Quarta. O beneficiário da reforma agrária poderá explorar o imóvel de forma individual, condominial, cooperativa, associativa ou mista. Por certo, tal exploração deverá adequar-se à finalidade do imóvel, que é eminentemente rurícula (arts. 16 e 21). GURSEN DE MIRANDA, ao comentar o instituto da posse agrária para fins de usucapião especial, explica o que vem a ser atividade agrícola:

"Na verdade, o que se observa na posse agrária é a necessidade de não se permitir que a terra fique ociosa e, desta forma, exige-se que tenha sempre alguém trabalhando e fazendo a terra produzir. Na posse agrária, portanto, não significa que se possa fazer da terra o que lhe agrade. A posse agrária impõe o próprio cultivo da terra, caso contrário, perde-se o direito de nela permanecer"[7].

(...)

"O ato possessório agrário é, assim, o trabalho na agricultura, na pecuária e no extrativismo agrário"[8] (grifo nosso).

O citado autor ensina que o extrativismo agrário abrange o extrativismo vegetal e o animal, não podendo cogitar-se de extrativismo mineral, totalmente alheio à atividade agrária[9]. Adiante o tema será tratado com pormenores.

Quinta conclusão. A forma de exploração das parcelas destinadas à reforma agrária será definida no Plano de Desenvolvimento do Assentamento (PDA) – art. 17, III.

Última. Concedidos os créditos de instalação e concluídos os investimentos, a Administração deverá outorgar título definitivo de domínio a fim de ter por consolidado o projeto de assentamento (art. 17, V).

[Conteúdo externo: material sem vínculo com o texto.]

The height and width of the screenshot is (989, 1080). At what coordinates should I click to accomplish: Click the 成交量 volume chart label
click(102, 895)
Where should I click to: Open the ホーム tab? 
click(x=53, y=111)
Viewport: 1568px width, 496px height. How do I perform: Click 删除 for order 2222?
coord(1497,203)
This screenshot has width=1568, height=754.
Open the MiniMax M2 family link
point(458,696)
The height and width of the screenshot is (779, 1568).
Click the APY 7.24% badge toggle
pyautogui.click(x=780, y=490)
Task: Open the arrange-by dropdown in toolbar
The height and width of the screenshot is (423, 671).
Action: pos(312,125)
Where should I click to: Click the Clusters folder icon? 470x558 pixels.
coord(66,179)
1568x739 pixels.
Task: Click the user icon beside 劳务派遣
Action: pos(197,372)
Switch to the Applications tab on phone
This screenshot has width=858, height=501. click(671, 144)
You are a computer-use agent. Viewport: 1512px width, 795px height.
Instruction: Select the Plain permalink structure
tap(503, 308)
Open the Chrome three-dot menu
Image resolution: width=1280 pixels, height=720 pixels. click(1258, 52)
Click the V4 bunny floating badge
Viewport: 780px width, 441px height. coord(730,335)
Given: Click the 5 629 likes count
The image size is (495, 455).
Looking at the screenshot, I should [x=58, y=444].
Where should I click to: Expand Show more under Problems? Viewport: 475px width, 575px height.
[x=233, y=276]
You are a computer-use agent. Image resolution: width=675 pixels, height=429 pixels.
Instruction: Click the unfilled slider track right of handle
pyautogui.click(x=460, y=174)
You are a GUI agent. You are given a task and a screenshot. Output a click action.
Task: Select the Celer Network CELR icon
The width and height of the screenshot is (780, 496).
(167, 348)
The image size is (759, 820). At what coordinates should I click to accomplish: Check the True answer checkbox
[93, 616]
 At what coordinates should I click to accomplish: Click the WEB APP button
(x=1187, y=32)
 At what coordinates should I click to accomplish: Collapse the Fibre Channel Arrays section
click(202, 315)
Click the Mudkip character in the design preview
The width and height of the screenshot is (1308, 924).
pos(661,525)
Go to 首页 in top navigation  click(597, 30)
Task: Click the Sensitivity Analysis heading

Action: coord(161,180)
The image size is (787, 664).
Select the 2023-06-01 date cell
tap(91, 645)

Vale realçar que o art. 7º da MP 2.183-56/01 afirma que o órgão federal executor do programa de reforma agrária fica autorizado a baixar atos normativos internos disciplinando a aplicação dos arts. 17 e 18 da Lei nº 8.629/93. Assim, cabe ao INCRA definir as espécies de Planos de Desenvolvimento de Assentamentos, estipulando a forma e o regime de exploração, o prazo mínimo de duração do contrato de concessão de uso, quais são as cláusulas resolutórias, os critérios de valoração do imóvel para fins de alienação, os casos em que o título será individual ou coletivo, o prazo para pagamento do imóvel (respeitado o máximo de vinte anos), a forma de amortização da dívida decorrente da concessão de créditos, o cadastro de áreas e beneficiários, dentre outras.

Visto o regime jurídico do assentado, cabe aplicá-lo ao tema sob análise, a saber, a viabilidade da exploração da cobertura vegetal nativa existente no imóvel pelos próprios assentados da reforma agrária.


3– Os poderes do assentado

Como exposto dantes, a concessão de uso é uma forma de uso privativo ou especial de bem público, assegurando-se ao concessionário o direito de explorar o bem com exclusividade, conferindo-se ao mesmo, nos limites do contrato, poderes de ocupar, transformar e/ou dispor de parte da matéria do bem.

De um modo genérico, o contrato pode permitir, a título de exemplo, que o concessionário aliene as acessões naturais existentes em um imóvel, que aproveite as águas públicas, ou que faça extração de areia.

Caberá ao próprio concessionário coletar os frutos e produtos existentes no imóvel, bem como providenciar a sua destinação, seja pelo consumo, seja pela alienação. O Estado não terá ingerência neste processo, ficando tudo a cargo do concessionário.

Tendo em vista que nesta espécie de contrato o concessionário poderá auferir lucro com a exploração do bem público, a Fazenda Pública poderá instituir uma concessão onerosa, caso em que o concessionário pagará uma remuneração ao concedente, segundo o interesse da Administração[10].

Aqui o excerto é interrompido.